------ Gekozen tekst

Op verzoek van de officier van justitie heeft [verbalisant 4] uitgebreid beschreven welke handelingen zij de verdachte, die zij had herkend als verdachte 4, ten opzichte van aangever heeft zien verrichten. Zij zag dat hij als een van de laatste rennend bij het slachtoffer arriveerde. Hij stond op een ietwat grotere afstand van het slachtoffer dan de overige verdachten.
Hij pakte de verdachte [medeverdachte 2] vast en probeerde deze weg te trekken om dichter bij het slachtoffer te kunnen komen. Vervolgens schopte hij het slachtoffer driemaal schopte. Daarna liep hij rustig terug naar de bankjes.
Tapgesprekken
De telefoon van [naam 1] is in de periode van 15 mei 2020 tot 21 mei 2020 afgeluisterd. Blijkens een proces-verbaal is daarmee onder meer op 21 mei 2020 een telefoongesprek gevoerd met de verdachte. De verdachte was toen gedetineerd in [naam instelling] .
“ [naam 1] vraagt of [verdachte] op groep B zit. [naam 1] heeft net met [naam 3] gepraat, [naam 3] zegt dat er niemand daar zit die [verdachte] heeft. [verdachte] zegt dat zijn bijnaam daar “ [bijnaam verdachte] ” is. [verdachte] zegt dat ze daar zijn naam verkeerd geschreven hebben: [verdachte] [bijnaam verdachte] [verdachte] , vandaar dat ze hem daar [bijnaam verdachte] noemen. [naam 1] vraagt of [verdachte] op [naam instelling] zit. [verdachte] zegt van wel, [naam groep] .
[verdachte] vraagt naar [naam 2] . [verdachte] praat tegen [naam 2] op de telefoon van [naam 1] .
[verdachte] weet niet of hij vrij komt want sommige mensen zoals die kanker [bijnaam 2] en die
kanker [bijnaam 1] hebben dingen bekend die ze niet horen te bekennen en dat hij dan
misschien langer blijft
[naam 2] zegt dat ze niks over hem hebben gezegd
[verdachte] zegt dat ze hebben bekend van je weet toch van wat er is gebeurd van dat “zij”
hem kennen we hebben allemaal besproken elkaar .. nn persoon zegt Zwijgrecht
[naam 1] zegt dat hij dat kankerdom vindt. (…)

------------

▸ **Wat je doet**:
(a) Zet op een rij wat verdachte 4 volgens [verbalisant 4] in de gekozen tekst allemaal deed, vanaf zijn aankomst tot hij wegging.
(b) Waarom probeerde verdachte 4 volgens de gekozen tekst [medeverdachte 2] weg te trekken?
Het materiaal heb je hier niet voor nodig.

------ Beschikbare gegevens

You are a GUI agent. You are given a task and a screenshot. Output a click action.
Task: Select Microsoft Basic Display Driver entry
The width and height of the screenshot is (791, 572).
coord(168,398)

------------

▸ **De uitkomsten**:
(a)
- Hij kwam als een van de laatsten rennend bij het slachtoffer aan.
- Hij stond iets verder van het slachtoffer af dan de andere verdachten.
- Hij pakte [medeverdachte 2] vast en probeerde hem weg te trekken.
- Hij schopte het slachtoffer drie keer.
- Hij liep daarna rustig terug naar de bankjes.

(b) Hij wilde dichter bij het slachtoffer kunnen komen. Hij stond verder van het slachtoffer af dan de andere verdachten.